PROVIDED DATA
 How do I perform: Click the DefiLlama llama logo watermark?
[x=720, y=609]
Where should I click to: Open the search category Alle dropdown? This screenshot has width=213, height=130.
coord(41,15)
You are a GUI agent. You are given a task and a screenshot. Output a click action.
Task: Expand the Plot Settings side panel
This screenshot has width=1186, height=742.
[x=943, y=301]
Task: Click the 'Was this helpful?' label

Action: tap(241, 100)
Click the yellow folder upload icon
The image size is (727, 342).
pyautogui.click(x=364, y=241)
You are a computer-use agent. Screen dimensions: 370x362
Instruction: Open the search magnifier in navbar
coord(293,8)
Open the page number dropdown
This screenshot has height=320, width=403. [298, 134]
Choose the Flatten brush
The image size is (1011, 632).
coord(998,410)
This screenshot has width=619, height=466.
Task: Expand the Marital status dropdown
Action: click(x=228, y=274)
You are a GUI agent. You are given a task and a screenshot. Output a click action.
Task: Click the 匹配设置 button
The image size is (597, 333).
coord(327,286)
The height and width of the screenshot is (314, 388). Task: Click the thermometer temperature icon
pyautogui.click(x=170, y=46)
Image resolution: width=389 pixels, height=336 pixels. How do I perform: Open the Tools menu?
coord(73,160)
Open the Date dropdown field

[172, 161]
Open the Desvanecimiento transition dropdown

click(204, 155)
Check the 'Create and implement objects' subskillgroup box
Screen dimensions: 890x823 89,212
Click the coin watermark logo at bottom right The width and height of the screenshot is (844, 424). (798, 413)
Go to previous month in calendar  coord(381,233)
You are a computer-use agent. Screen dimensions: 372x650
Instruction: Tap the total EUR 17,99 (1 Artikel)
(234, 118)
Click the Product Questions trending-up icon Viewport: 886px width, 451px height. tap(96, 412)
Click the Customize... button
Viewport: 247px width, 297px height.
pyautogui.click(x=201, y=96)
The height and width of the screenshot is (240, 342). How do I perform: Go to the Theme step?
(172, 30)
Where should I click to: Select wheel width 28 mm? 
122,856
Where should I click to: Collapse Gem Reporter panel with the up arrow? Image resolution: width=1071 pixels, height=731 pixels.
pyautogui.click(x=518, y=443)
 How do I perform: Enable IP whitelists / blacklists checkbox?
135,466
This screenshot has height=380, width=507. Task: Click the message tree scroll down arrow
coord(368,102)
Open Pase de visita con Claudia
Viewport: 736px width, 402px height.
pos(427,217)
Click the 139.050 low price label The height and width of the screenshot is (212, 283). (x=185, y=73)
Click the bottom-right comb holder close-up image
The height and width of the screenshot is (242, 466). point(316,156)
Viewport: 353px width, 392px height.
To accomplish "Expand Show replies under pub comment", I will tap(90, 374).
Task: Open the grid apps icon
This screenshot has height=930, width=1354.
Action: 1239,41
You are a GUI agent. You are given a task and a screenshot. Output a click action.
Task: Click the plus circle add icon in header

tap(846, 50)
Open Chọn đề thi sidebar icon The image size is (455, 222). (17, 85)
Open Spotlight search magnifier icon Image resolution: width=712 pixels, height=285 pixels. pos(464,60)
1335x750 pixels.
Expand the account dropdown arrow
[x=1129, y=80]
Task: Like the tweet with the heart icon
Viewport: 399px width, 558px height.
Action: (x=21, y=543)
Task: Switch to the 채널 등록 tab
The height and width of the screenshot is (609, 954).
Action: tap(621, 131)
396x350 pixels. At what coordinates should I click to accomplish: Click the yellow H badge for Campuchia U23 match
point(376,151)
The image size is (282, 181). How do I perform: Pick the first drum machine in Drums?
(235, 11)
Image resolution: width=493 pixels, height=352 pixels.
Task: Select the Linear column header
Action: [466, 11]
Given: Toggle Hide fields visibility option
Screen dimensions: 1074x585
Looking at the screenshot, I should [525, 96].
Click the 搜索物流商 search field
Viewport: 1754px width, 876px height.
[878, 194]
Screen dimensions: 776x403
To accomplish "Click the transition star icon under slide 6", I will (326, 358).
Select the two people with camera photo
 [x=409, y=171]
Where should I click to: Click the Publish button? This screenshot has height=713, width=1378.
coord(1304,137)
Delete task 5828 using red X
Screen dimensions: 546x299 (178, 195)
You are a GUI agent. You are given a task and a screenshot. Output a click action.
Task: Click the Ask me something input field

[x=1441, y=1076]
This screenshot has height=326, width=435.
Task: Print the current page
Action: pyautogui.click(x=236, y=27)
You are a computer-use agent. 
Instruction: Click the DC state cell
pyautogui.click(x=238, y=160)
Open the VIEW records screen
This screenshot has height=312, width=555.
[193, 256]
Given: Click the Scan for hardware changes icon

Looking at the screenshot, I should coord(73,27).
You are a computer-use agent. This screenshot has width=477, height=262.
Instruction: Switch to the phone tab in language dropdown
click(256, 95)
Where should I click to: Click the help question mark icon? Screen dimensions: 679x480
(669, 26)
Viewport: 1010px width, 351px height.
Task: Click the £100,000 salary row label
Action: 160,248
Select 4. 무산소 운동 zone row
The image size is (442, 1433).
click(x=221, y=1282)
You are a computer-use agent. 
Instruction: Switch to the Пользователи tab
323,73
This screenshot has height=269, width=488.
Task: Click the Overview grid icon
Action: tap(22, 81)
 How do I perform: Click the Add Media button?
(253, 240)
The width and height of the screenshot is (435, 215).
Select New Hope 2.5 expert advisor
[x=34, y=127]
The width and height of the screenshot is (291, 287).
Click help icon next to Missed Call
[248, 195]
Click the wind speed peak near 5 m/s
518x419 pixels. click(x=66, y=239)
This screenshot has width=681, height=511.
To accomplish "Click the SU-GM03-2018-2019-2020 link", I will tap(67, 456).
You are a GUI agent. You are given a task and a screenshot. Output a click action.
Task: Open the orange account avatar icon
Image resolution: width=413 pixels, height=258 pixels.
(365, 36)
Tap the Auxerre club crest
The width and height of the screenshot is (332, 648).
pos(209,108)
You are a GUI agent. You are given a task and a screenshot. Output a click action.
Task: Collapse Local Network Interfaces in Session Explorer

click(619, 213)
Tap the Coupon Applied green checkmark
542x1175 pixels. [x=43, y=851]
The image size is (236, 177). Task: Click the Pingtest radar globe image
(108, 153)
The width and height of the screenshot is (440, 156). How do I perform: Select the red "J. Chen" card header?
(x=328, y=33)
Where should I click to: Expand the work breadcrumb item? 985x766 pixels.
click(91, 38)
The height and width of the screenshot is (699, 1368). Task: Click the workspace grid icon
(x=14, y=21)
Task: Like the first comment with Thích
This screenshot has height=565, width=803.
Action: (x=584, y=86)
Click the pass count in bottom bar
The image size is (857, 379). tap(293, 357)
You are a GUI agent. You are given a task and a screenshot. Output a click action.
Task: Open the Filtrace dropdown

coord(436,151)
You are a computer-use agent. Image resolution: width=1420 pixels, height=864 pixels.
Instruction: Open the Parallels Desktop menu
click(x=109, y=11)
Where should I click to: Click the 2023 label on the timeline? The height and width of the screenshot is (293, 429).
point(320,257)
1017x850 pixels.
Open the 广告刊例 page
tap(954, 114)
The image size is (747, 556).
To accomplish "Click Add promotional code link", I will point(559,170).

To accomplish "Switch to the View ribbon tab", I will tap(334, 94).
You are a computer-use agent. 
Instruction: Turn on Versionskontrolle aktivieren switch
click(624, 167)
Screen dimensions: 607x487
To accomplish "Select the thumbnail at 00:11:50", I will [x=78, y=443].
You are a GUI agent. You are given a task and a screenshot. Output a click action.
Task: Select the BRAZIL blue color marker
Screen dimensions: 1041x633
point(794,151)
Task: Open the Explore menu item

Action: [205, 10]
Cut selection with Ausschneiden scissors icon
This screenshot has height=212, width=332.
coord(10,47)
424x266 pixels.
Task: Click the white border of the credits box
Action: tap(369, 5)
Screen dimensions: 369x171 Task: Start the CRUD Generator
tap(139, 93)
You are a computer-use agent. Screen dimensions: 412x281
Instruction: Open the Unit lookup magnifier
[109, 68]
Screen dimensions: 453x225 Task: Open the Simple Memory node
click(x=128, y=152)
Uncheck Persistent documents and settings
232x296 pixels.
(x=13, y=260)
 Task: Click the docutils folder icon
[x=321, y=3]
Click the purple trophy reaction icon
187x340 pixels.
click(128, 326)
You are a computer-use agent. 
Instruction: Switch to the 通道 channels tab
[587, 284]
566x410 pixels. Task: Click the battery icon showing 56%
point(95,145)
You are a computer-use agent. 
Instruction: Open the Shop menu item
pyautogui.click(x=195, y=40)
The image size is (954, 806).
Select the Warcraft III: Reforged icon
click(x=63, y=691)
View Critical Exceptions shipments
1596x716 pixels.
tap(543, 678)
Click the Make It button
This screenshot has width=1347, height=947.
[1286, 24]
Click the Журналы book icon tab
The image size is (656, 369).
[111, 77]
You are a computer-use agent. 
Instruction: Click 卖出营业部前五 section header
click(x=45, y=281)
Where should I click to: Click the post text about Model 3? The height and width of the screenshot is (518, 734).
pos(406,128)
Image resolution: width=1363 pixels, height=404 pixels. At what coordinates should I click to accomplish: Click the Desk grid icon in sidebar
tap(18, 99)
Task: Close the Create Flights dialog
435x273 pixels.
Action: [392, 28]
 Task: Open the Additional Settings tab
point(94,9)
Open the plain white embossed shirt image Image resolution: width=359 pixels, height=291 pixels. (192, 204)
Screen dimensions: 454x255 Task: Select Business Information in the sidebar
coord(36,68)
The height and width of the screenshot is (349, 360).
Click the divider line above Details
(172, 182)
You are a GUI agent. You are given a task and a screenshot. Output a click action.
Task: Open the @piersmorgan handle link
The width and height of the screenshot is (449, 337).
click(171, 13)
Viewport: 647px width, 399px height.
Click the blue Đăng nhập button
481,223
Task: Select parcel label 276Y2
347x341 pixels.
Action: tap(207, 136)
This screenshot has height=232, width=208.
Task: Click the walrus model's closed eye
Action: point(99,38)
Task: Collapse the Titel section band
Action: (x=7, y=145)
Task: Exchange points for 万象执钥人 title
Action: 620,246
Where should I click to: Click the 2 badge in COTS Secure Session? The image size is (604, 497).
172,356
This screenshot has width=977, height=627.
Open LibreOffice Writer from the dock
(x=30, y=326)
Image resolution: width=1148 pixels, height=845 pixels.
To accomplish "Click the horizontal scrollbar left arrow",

YOUR OBJECTIVE
The lines from the beginning of the records through the line containing "Task: Expand the Plot Settings side panel" should be reproduced exactly. Include nothing else.

SOLUTION TO THIS EXERCISE
 How do I perform: Click the DefiLlama llama logo watermark?
[x=720, y=609]
Where should I click to: Open the search category Alle dropdown? This screenshot has width=213, height=130.
coord(41,15)
You are a GUI agent. You are given a task and a screenshot. Output a click action.
Task: Expand the Plot Settings side panel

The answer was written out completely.